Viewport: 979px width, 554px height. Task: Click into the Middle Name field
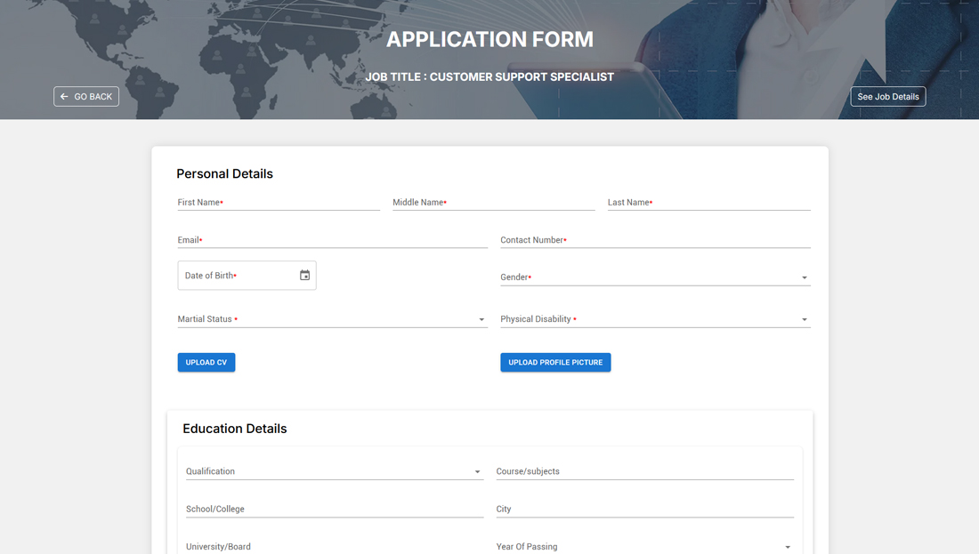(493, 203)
---
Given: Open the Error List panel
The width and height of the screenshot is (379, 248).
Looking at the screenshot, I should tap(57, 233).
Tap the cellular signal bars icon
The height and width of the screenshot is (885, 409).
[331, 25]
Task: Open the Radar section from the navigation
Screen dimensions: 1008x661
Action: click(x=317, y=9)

§ **BRIEF**:
Filter the lines above, keeping and copying those that contain "Open".

§ **RESULT OF THIS TASK**:
Given: Open the Error List panel
Task: Open the Radar section from the navigation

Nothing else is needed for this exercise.